Hands-On Project: Sentiment Analysis of Movie Reviews

Sentiment analysis involves determining whether a given piece of text conveys a positive, negative, or neutral sentiment. In this project, we will classify movie reviews as either positive or negative.

Objective

To build a machine learning model that can classify the sentiment of movie reviews using natural language processing (NLP) techniques.

Dataset

The IMDB Movie Reviews Dataset is a widely used dataset for sentiment analysis. You can download it from Kaggle.

Dataset Details:

• Text: The review content.

• Sentiment: The label (positive or negative).

Tools and Libraries Required

bash



pip install pandas numpy scikit-learn nltk matplotlib seaborn tensorflow

Step-by-Step Guide

1. Import Libraries

python


import pandas as pd
import numpy as np
import matplotlib.pyplot as plt
import seaborn as sns
from sklearn.model_selection import train_test_split
from sklearn.feature_extraction.text import CountVectorizer
from sklearn.naive_bayes import MultinomialNB
from sklearn.metrics import classification_report, confusion_matrix
import nltk
from nltk.corpus import stopwords
from nltk.tokenize import word_tokenize
import re

2. Load the Dataset

python

# Load dataset
data = pd.read_csv('IMDB Dataset.csv')
# Display dataset information
print(data.head())
print(data['sentiment'].value_counts())

3. Data Cleaning

  • Convert text to lowercase.
  • Remove punctuation, special characters, and numbers.
  • Tokenise the text and remove stop-words.
  • Apply stemming or lemmatization.

python

nltk.download('stopwords')
nltk.download('punkt')
# Data cleaning function
def clean_text(text):
    # Convert to lowercase
    text = text.lower()
    # Remove special characters and numbers
    text = re.sub(r'[^a-zA-Z\s]', '', text)
    # Tokenize and remove stopwords
    words = word_tokenize(text)
    words = [word for word in words if word not in stopwords.words('english')]
    return ' '.join(words)
data['cleaned_review'] = data['review'].apply(clean_text)

4. Split the Dataset

python


X = data['cleaned_review']
y = data['sentiment'].apply(lambda x: 1 if x == 'positive' else 0)
X_train, X_test, y_train, y_test = train_test_split(X, y, test_size=0.2, random_state=42)

5. Feature Extraction with CountVectorizer

Convert text into numerical features using bag-of-words:

python

vectorizer = CountVectorizer(max_features=5000)
X_train_vectors = vectorizer.fit_transform(X_train).toarray()
X_test_vectors = vectorizer.transform(X_test).toarray()

6. Train the Model

Using Naive Bayes Classifier for simplicity:

python

model = MultinomialNB()
model.fit(X_train_vectors, y_train)

7. Evaluate the Model

python

# Predictions
y_pred = model.predict(X_test_vectors)
# Metrics
print(classification_report(y_test, y_pred))
conf_matrix = confusion_matrix(y_test, y_pred)
# Confusion Matrix Heatmap
sns.heatmap(conf_matrix, annot=True, fmt='d', cmap='Blues', xticklabels=['Negative', 'Positive'], yticklabels=['Negative', 'Positive'])
plt.xlabel('Predicted')
plt.ylabel('Actual')
plt.title('Confusion Matrix')
plt.show()

8. Test with Custom Reviews

python

# Example review
new_review = ["The movie was fantastic!

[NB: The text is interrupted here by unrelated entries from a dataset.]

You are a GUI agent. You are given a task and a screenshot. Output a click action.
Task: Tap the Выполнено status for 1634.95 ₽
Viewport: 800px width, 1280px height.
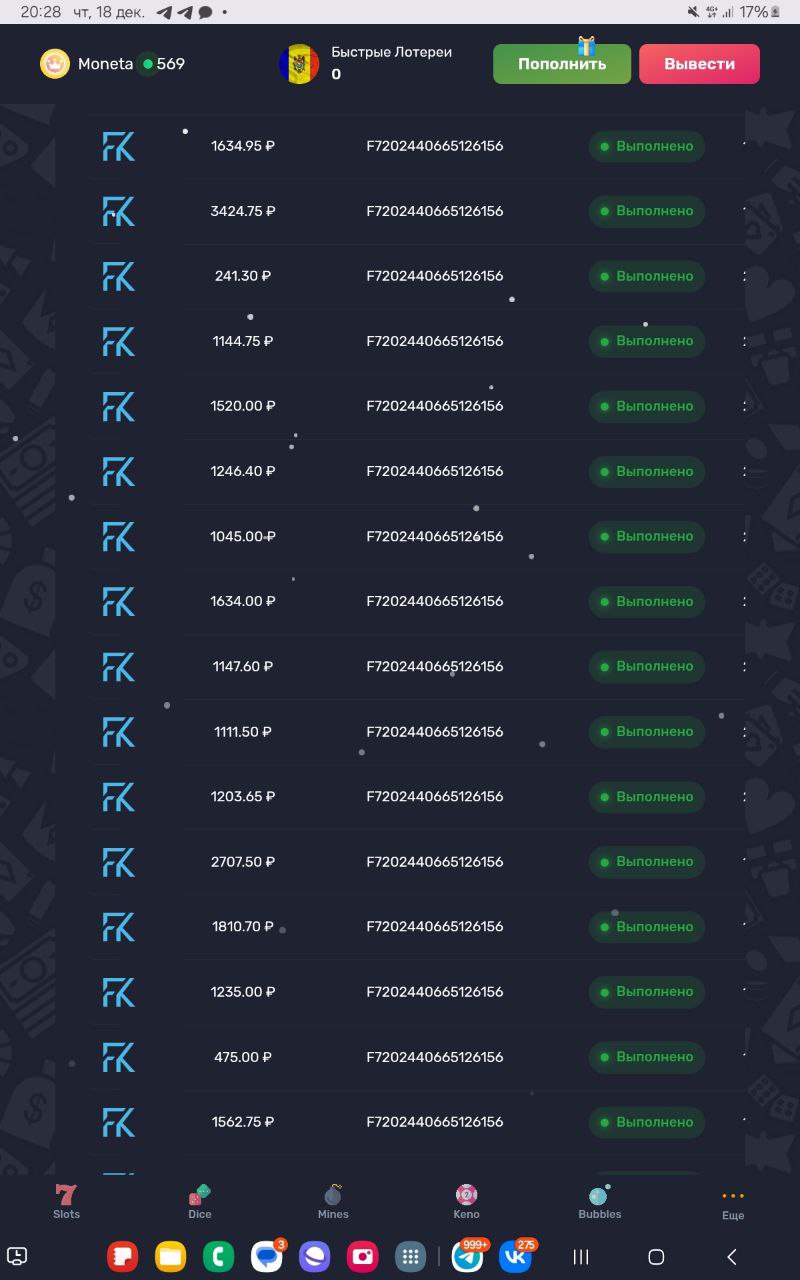[647, 146]
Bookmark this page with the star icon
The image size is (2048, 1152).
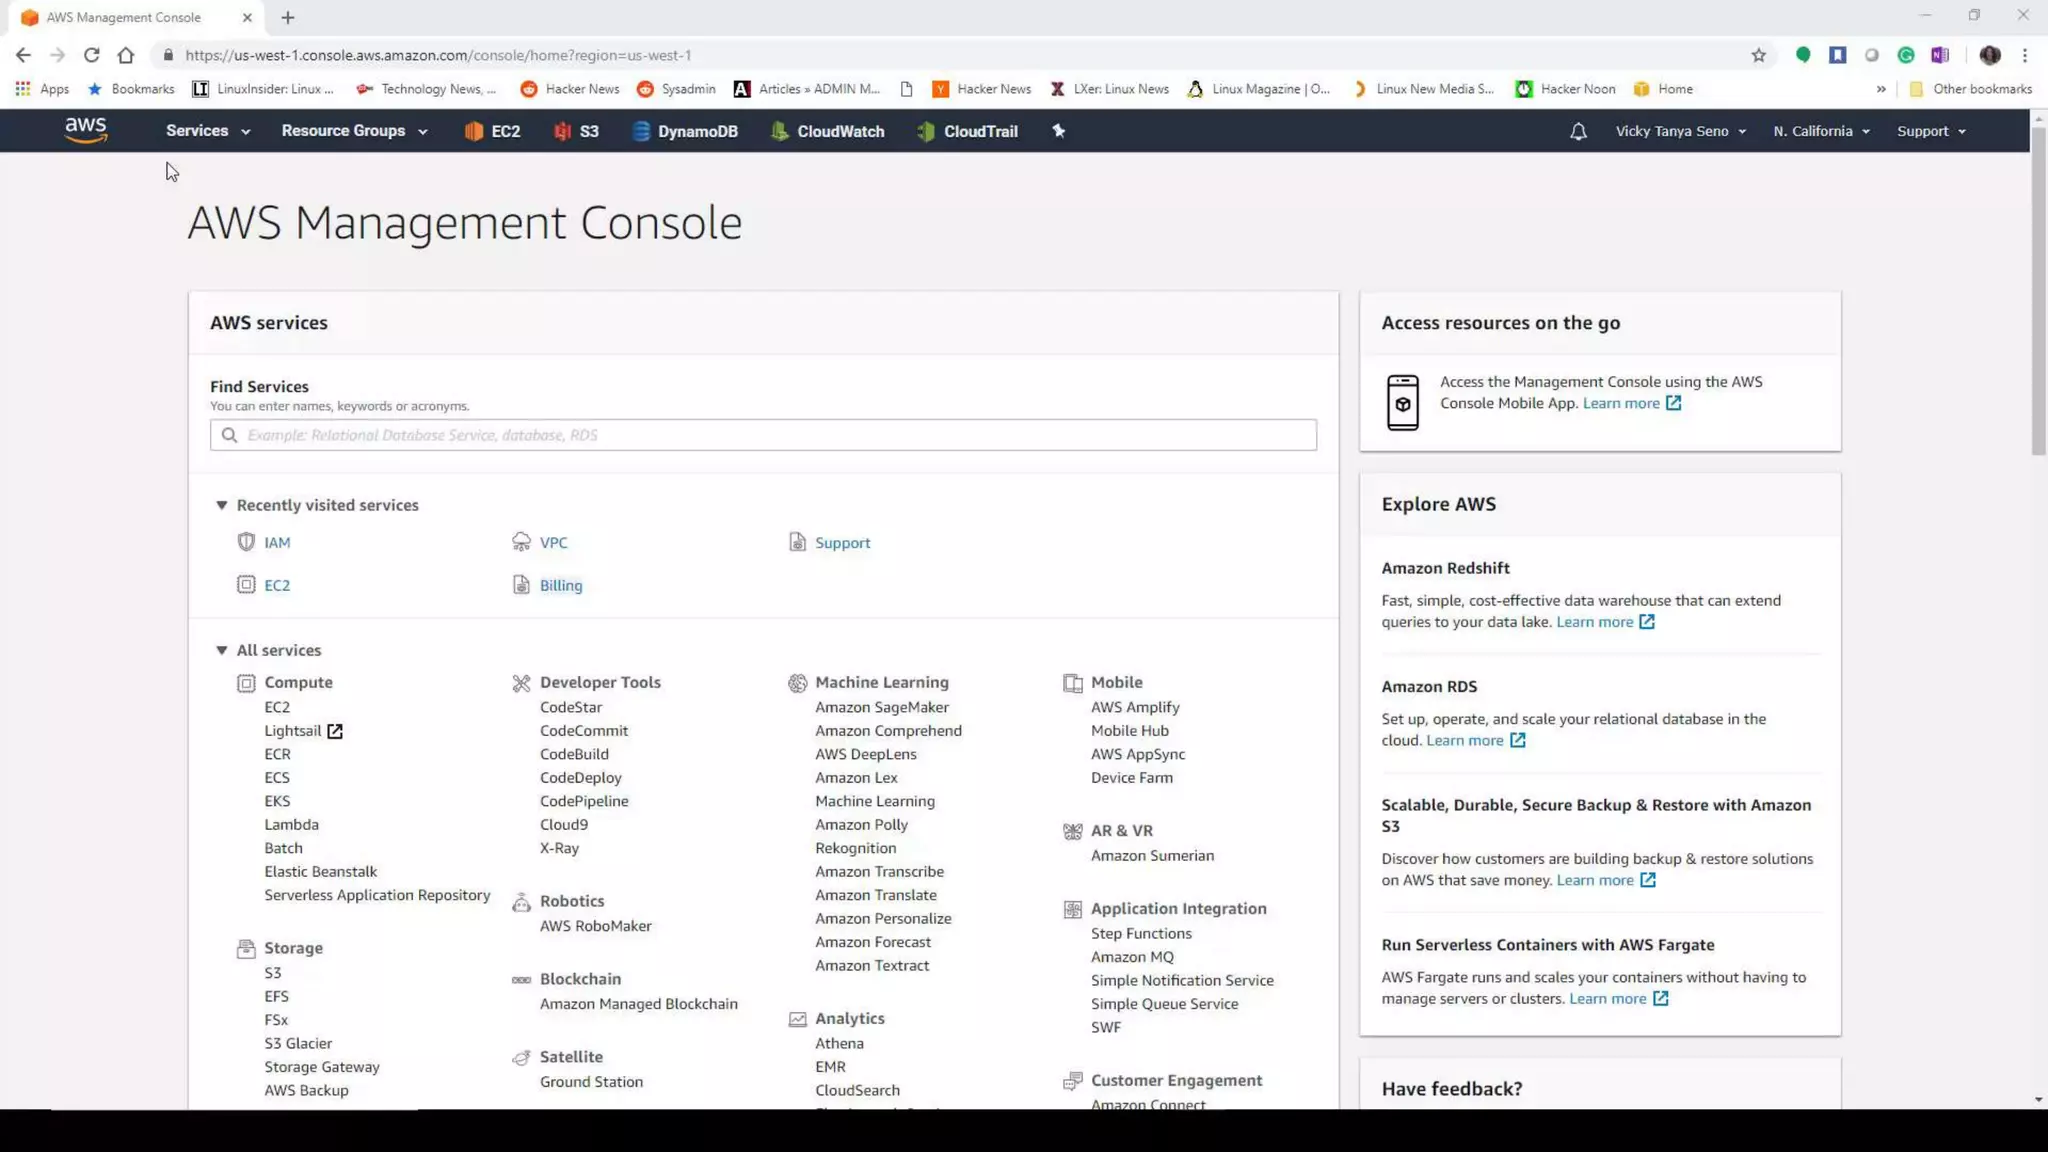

Amazing plot and great acting."]
new_review_cleaned = [clean_text(review) for review in new_review]
new_review_vectorized = vectorizer.transform(new_review_cleaned).toarray()
# Prediction
prediction = model.predict(new_review_vectorized)
print("Sentiment:", "Positive" if prediction[0] == 1 else "Negative")

Enhancements with Deep Learning

For improved performance, you can use deep learning models like LSTMs or Transformers.
Here’s a brief outline:

  • Preprocess text using TensorFlow/Keras Tokenizer.
  • Convert text to sequences using embeddings (e.g., Word2Vec or GloVe).
  • Build an LSTM or GRU model in TensorFlow/Keras.
  • Train the model on the cleaned dataset.

Use Cases of Sentiment Analysis

  1. Customer Feedback Analysis: Identify satisfaction levels from product reviews.
  2. Brand Monitoring: Analyse public sentiment about a brand on social media.
  3. Movie Recommendations: Predict user preferences based on past reviews.

Conclusion

Sentiment analysis of movie reviews is an excellent hands-on project to understand natural language processing and machine learning. By following these steps, you’ll not only build a working model but also gain practical knowledge of preprocessing, vectorization, and classification techniques.